## Activities
1 - Translate this sentence from the Medicare Advantage article into Spanish: "We have far better care in our Medicare Advantage programs at multiple levels today, and we should be building on that better care for everyone."
2 - Write out everything in the Medicare Advantage article from "The important and" down to "of that number.".
3 - According to the Medicare Advantage article, what share of Medicare Advantage members are now able to choose between four and five star plans?

*** Document segment Section Begins ***

By GEORGE HALVORSON
Former Kaiser Permanente CEO George Halvorson has written on THCB on and off over the years, most notably with his proposal for Medicare Advantage for All post-COVID. He wrote a piece in Health Affairs last year arguing with the stance of Medicare Advantage of Don Berwick and Rick Gilfillan (Here’s their piece pt1, pt2). We also published his criticism (Part 1. Part 2. Part 3) of Medpac’s analysis of Medicare Advantage. Now Medpac is meeting again and George is wondering why they don’t seem to care about diabetic foot amputations. We published part one last week. This is part two– Matthew Holt
We have more amputations and we have more people going blind in our fee for service Medicare program today because we buy care so badly and because we have no quality programs or care linkages for our chronically Ill patients and our low income people in that program.
We have far better care in our Medicare Advantage programs at multiple levels today, and we should be building on that better care for everyone.
The important and invisible truth is that we have major successes in providing better care to Medicare Advantage members across the entire spectrum of that package of care. The sad truth is that MedPac actually keeps those huge differences in care performance by the plans secret from the Congress and from the American public for no discernable or legitimate reason.
We have an epidemic of amputations that are causing almost a fifth of our fee for service diabetes patients who get foot ulcers to lose limbs. The number of patients in both standard Medicare Advantage and in the Medicare Advantage Special Needs Programs who undergo amputations and who have that functional and dysfunctional care failure is a tiny fraction of that number.
MedPac pretends the program does not exist. They did a lengthy study on the overall special needs dual eligible program for Medicare a year ago without mentioning the plans or describing any of the things that the plans to do make care better for those patients.
We know that in fee for service Medicare, 20% percent of diabetes patients routinely get ulcers and 20% of those ulcers to turn into amputations. There are far fewer amputations for Medicare Advantage plan members—and we have failed our overall Medicare population badly by not sharing that information more broadly at open enrollment time.
Medicare Advantage Five Star quality plans that have created a culture of quality improvement at many care sites. Those plans compete fiercely on quality goals and take pride in attaining and celebrating the highest scores. We started with less than 10% of plans with the highest scores for the first enrollment periods. Now more than 90% of Medicare Advantage members are able to choose between four and five star plans.
The quality measurements that are missing from the set of consumer choices are the ones that relate to the most serious issues for the consumers—and that’s where MedPac should be putting the right set of information on the table to compare the two systems of care. Large amounts of data show that amputations caused by diabetes follow very predictable patterns.
Roughly 33% of Medicare patients will have diabetes. 20% of diabetics will have ulcers. That number goes up to 30% for some patient groups—but you can count of at least 20% overall to have ulcers. We know that the overarching pattern in fee for service Medicare is for 20% of those ulcers to end up needing and getting amputations.

*** Document segment Section Ends ***
*** Provided material Section Begins ***

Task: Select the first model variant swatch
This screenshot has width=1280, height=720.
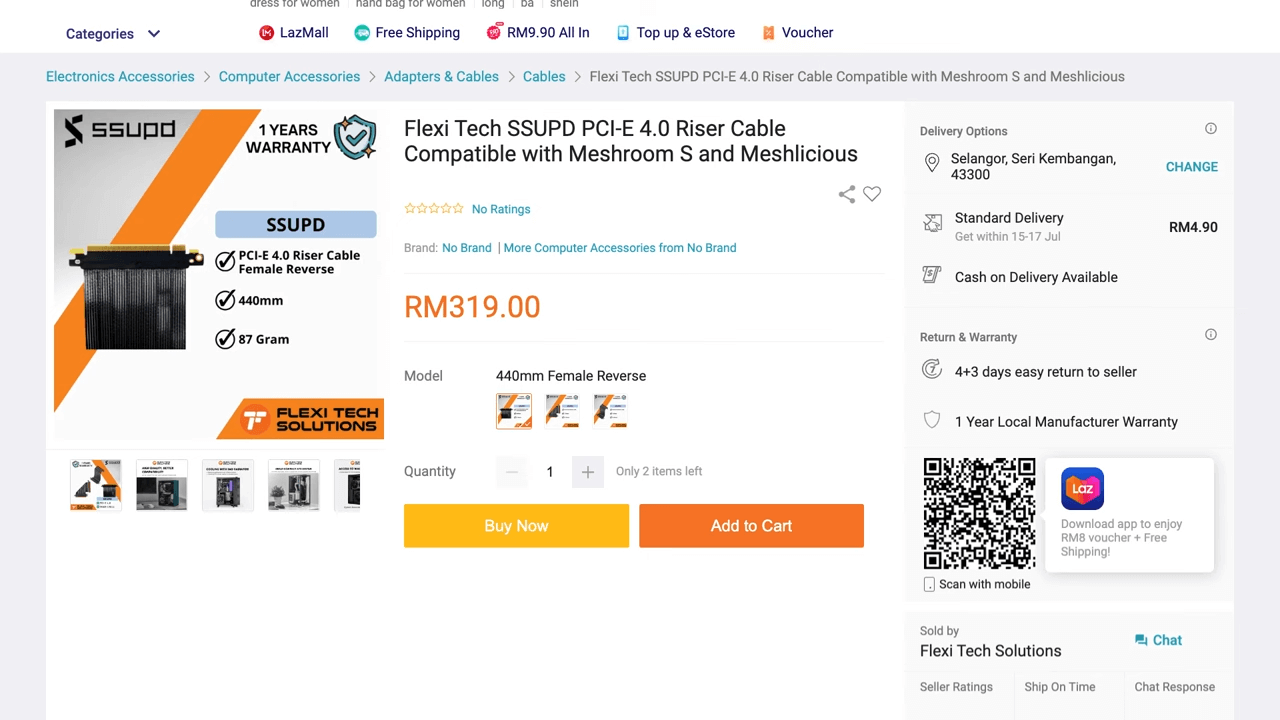Action: pos(514,411)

*** Provided material Section Ends ***

## Results for each task
1 - Hoy tenemos una atención mucho mejor en nuestros programas Medicare Advantage en múltiples niveles, y deberíamos construir a partir de esa mejor atención para todos.

2 -
The important and invisible truth is that we have major successes in providing better care to Medicare Advantage members across the entire spectrum of that package of care. The sad truth is that MedPac actually keeps those huge differences in care performance by the plans secret from the Congress and from the American public for no discernable or legitimate reason.
We have an epidemic of amputations that are causing almost a fifth of our fee for service diabetes patients who get foot ulcers to lose limbs. The number of patients in both standard Medicare Advantage and in the Medicare Advantage Special Needs Programs who undergo amputations and who have that functional and dysfunctional care failure is a tiny fraction of that number.

3 - More than 90%.